England hasn't been fun to watch at these Euros with a 1-0 win against Serbia its only victory in Group C. That was followed by a 1-1 draw with Denmark and the scoreless draw with Slovenia.

Three games, two goals and a whole lot of underwhelmed fans.

The performance against Denmark was apparently so uninspired that former captain and now BBC presenter Gary Lineker used an expletive to describe it. And despite claiming he was “oblivious” to Lineker's stinging critique, it contributed to the “unusual environment” Southgate said he was working in at this tournament.

The atmosphere was hardly helped by plastic cups being thrown on the field as Southgate and his players went to applaud England supporters after the match.

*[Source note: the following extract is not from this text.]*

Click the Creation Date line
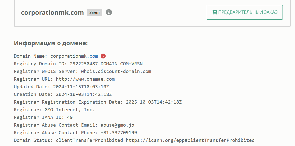[63, 94]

“I’m not going to back down from going over and thanking the fans who were brilliant during the game," he said. “They might feel differently towards me. But for me, we only will succeed if we are together.”

Southgate led England to the semifinals of the World Cup in 2018 and the final of the last Euros. But his team will likely need a sharp upturn in form if it is to live up to its pre-tournament billing as one of the favorites for the European title.

Still, England has at least ended up on the opposite side of the draw to Spain, France, Germany and Portugal and will play one of the best third-place teams in the next round after advancing as group winner.

“That was the aim before the start of the tournament. Come top of the group and control our destiny,” captain Harry Kane said.

The result also meant Slovenia reached the round of 16 for the first time and Croatia was eliminated.

“We are such a small country, with such a big heart and mental strength. That’s why I’m very proud of my team,” coach Matjaz Kek said. “This is only the beginning for a new and beautiful era for Slovenian football.”

While it was a proud night for Slovenians, it was another performance that highlighted England’s attacking issues, with substitute Cole Palmer coming closest to scoring a winner in stoppage time.

“You can’t go into every game with such pressure and score four goals. Football doesn’t work like that,” Southgate said. “It is important to win the group to control your own destiny.”

A masked Kylian Mbappé scored his first goal of the Euros, but France drew 1-1 with Poland to finish runner-up in Group D behind Austria, which beat the Netherlands 3-2.

Mbappé wore a protective mask after breaking his nose in France’s opening game against Austria and scored from the penalty spot. But Robert Lewandowski’s twice-taken spot kick gave already eliminated Poland its first point of the tournament.